=== Document passage ===
# Looking for advice please - list of tests suggested by a clinic?



## Nicnik (Feb 17, 2016)

Hello,

Just hoping for a bit of advice / others thoughts please.

We are speaking with 2 or 3 clinics at the moment, before deciding which one to go with.  One of the clinics we had a consultation with last week has recommended the following tests (for both of us I think), to ensure there are no issues, prior to embarking on a further round of IVF (yet to be decided whether we do another OE or move on to DE).  As per my signature, we have had 5 rounds of IVF and one FET - out of these, we had one positive, which later resulted in a silent miscarriage. Response to stims fairly good and embryo quality has normally appeared fairly good too, although obviously as I am older now not many make it to blasto.  We even had a PGS tested normal hatching blastocyst transferred and lining apparently looked 'perfect', but still didn't work.  So....should I / we get all of the below tests and does anyone have any idea how much the blood tests would cost?
=== Data for review ===
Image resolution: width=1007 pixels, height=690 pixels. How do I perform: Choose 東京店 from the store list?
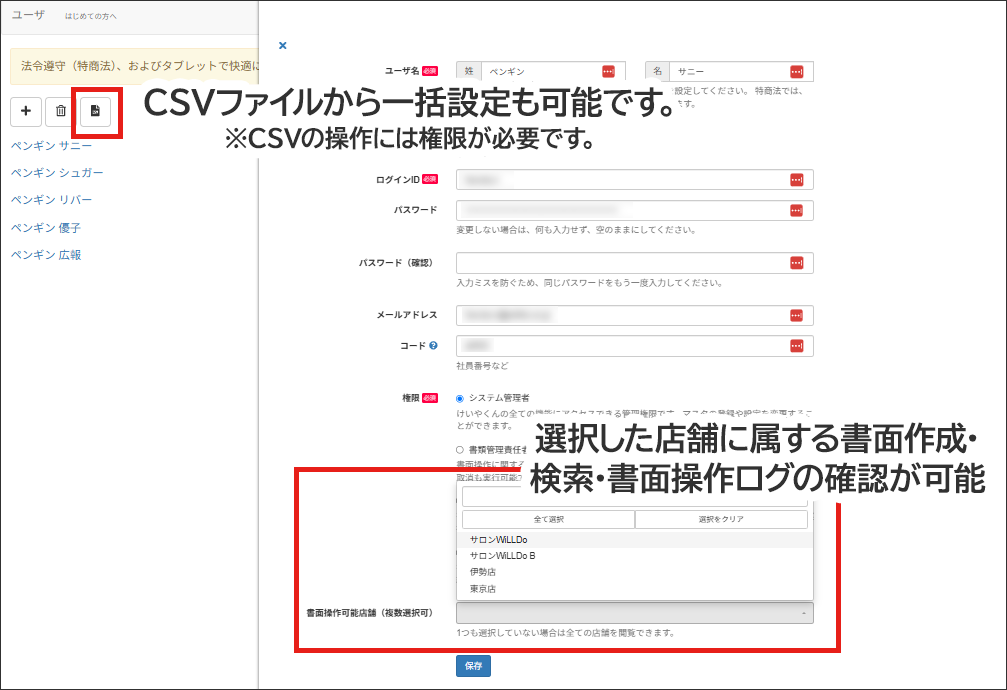(x=484, y=589)
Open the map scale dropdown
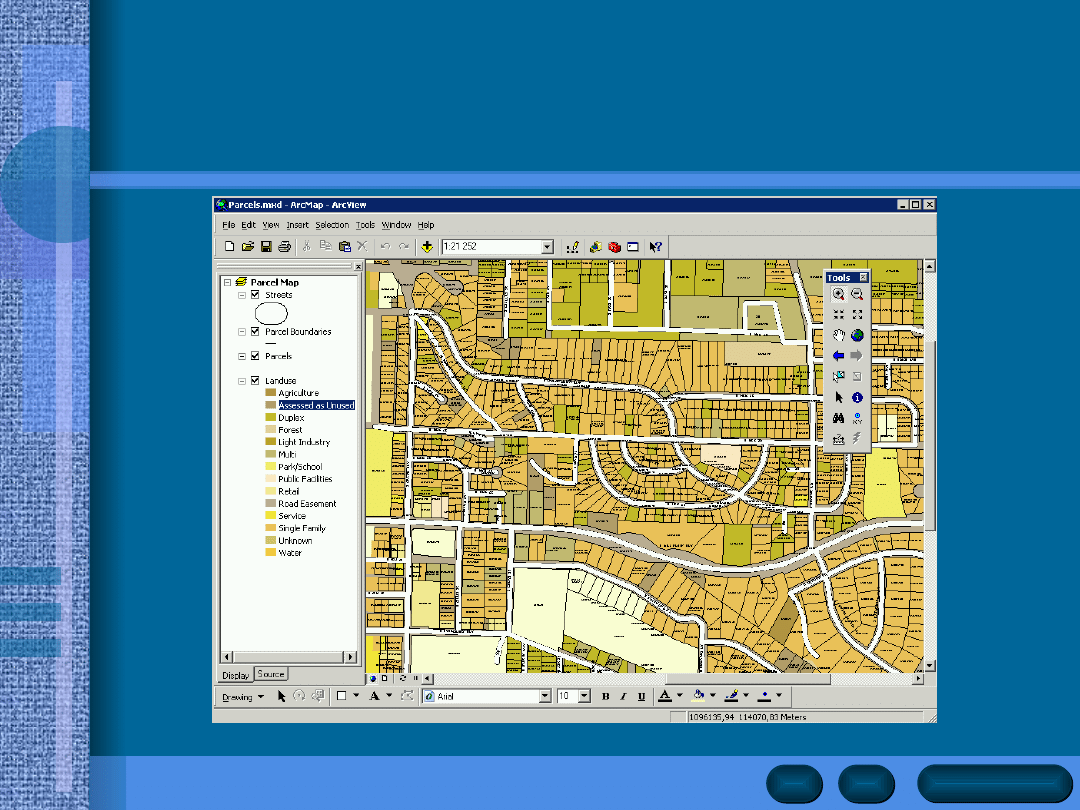 pos(547,246)
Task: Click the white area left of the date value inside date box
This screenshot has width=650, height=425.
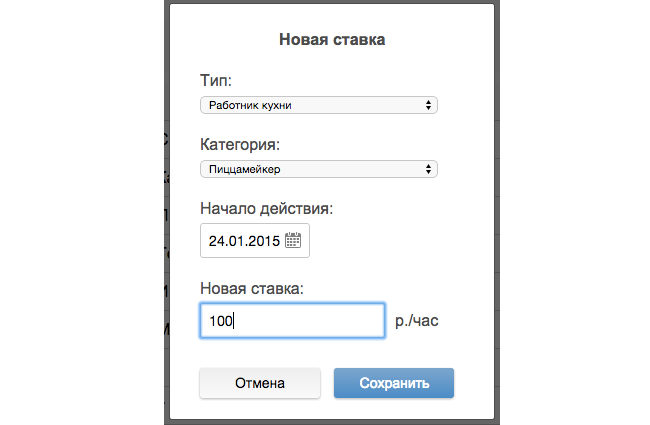Action: click(205, 240)
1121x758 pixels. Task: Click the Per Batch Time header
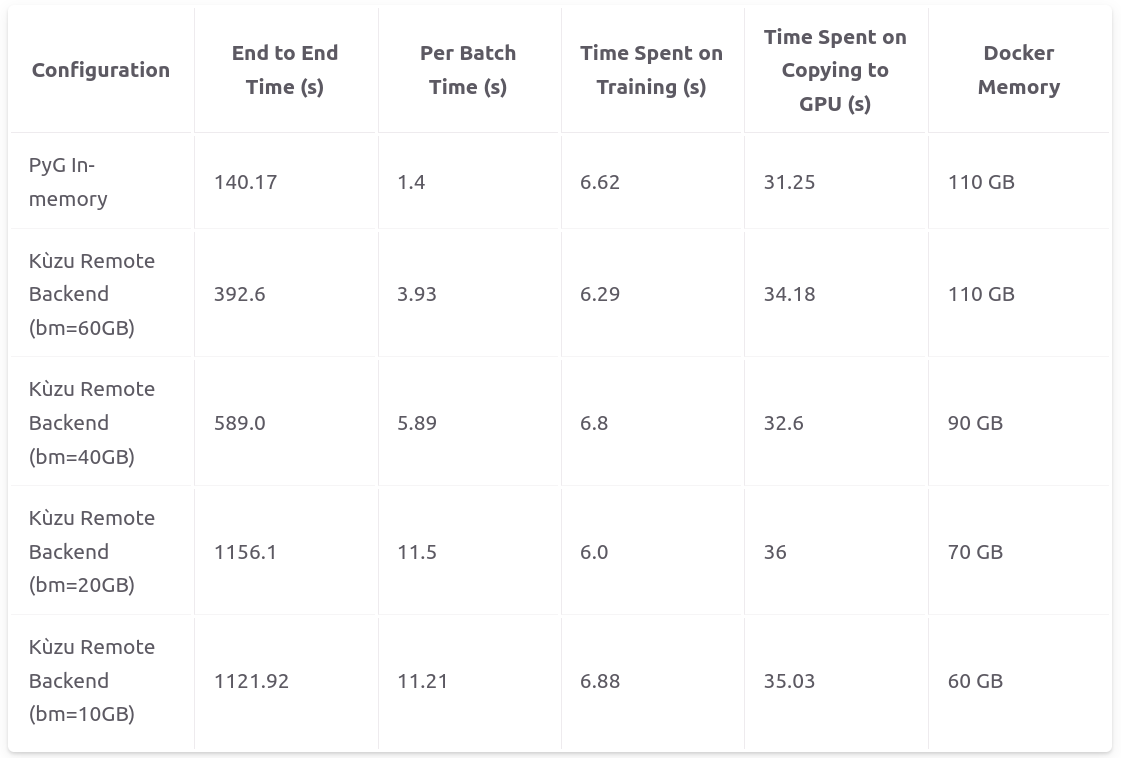pos(468,70)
===
▸ **Using the information**
1. Please duplicate the forum post word for word, starting with "# Looking for" and going on through "others thoughts please.".
2. Decide whether each statement agrees with the forum post, answering yes or no and quoting the deciding words from it: (a) The couple has had five rounds of IVF. (b) The transfer of the PGS tested normal hatching blastocyst worked. (c) The couple has already decided to move on to DE.
The records play no part in any of this work.

▸ **Solutions in order**
1.
# Looking for advice please - list of tests suggested by a clinic?



## Nicnik (Feb 17, 2016)

Hello,

Just hoping for a bit of advice / others thoughts please.

2.
(a) Yes: "we have had 5 rounds of IVF and one FET"
(b) No: "but still didn't work"
(c) No: "yet to be decided whether we do another OE or move on to DE"